=== Extracted data ===
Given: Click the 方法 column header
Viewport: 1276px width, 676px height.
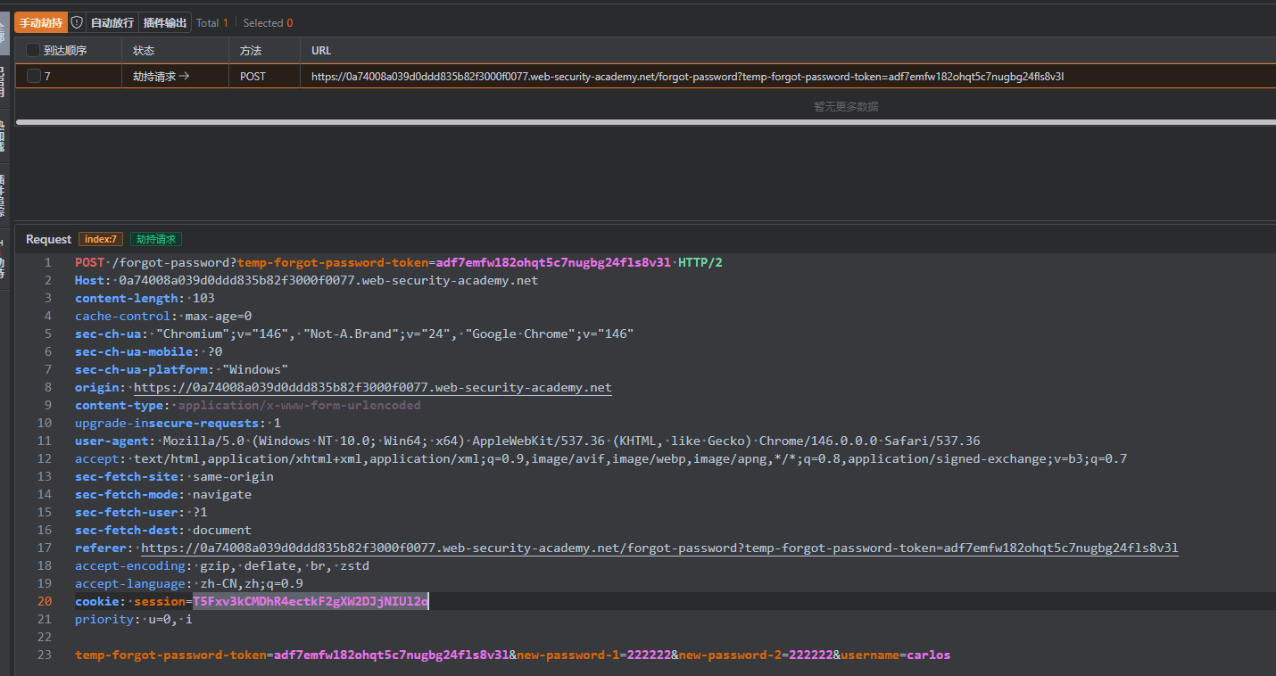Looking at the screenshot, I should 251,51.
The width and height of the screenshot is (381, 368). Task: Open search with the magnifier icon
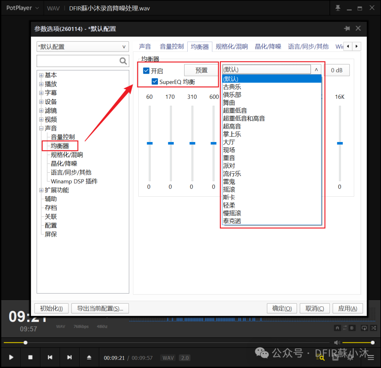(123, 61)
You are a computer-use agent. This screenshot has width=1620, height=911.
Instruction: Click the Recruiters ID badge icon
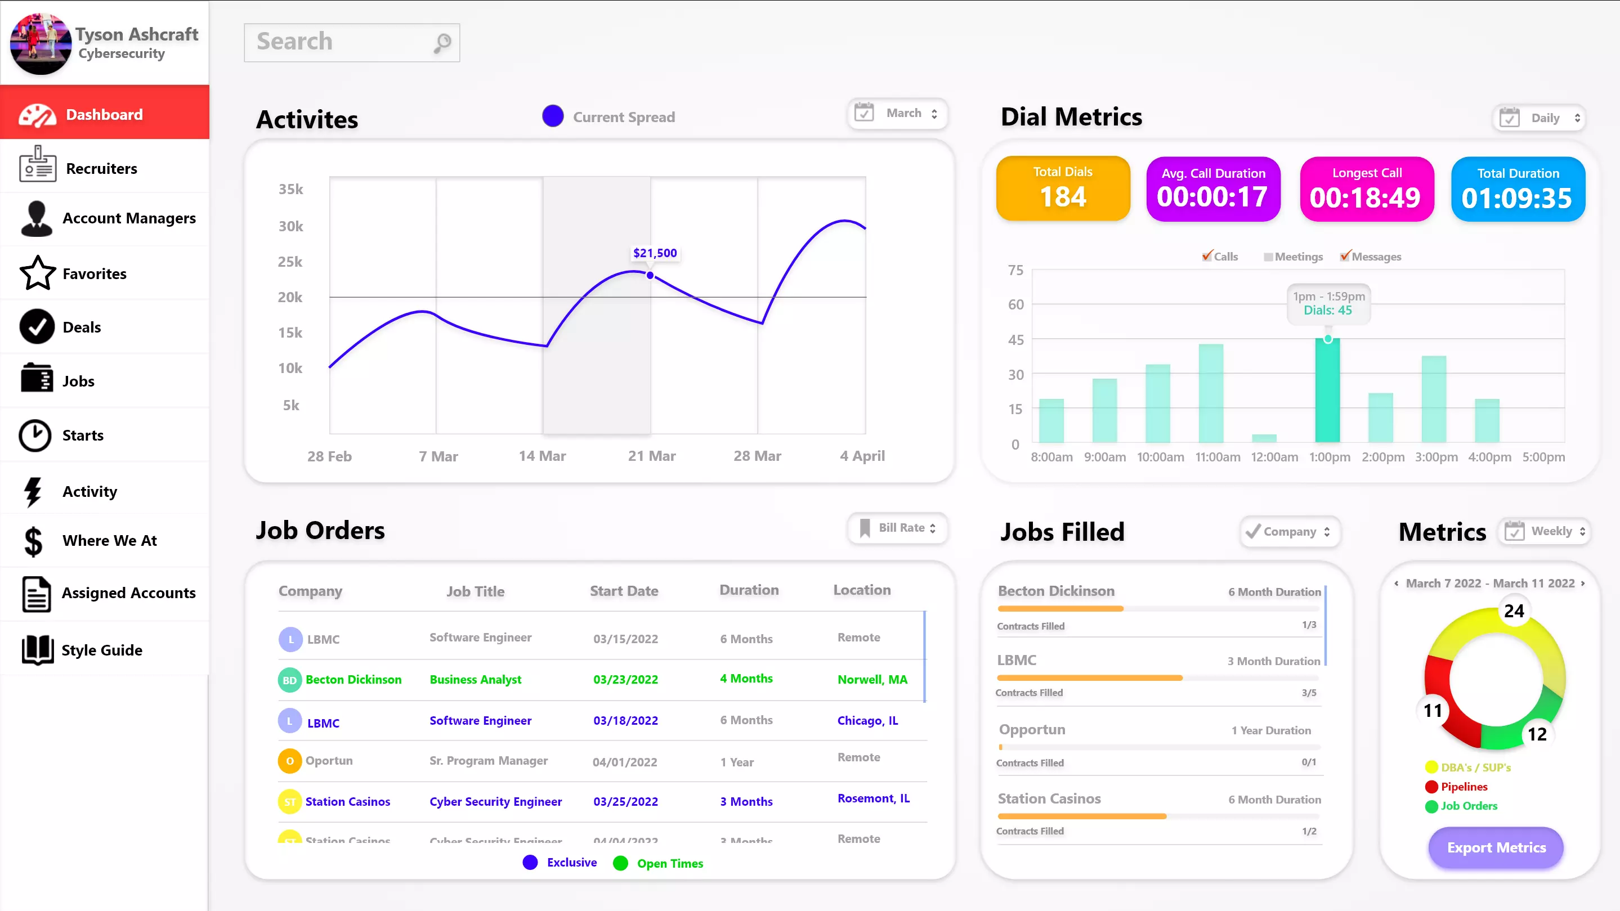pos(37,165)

=== Work to complete ===
Render the rows above as a JSON list of strings, one string per line, skipping blank lines. Leave the pictures out of the answer.

=== The answer ===
[
  "Given: Click the 方法 column header",
  "Viewport: 1276px width, 676px height.",
  "Looking at the screenshot, I should 251,51.",
  "The width and height of the screenshot is (381, 368). Task: Open search with the magnifier icon",
  "(123, 61)",
  "You are a computer-use agent. This screenshot has width=1620, height=911.",
  "Instruction: Click the Recruiters ID badge icon",
  "pos(37,165)"
]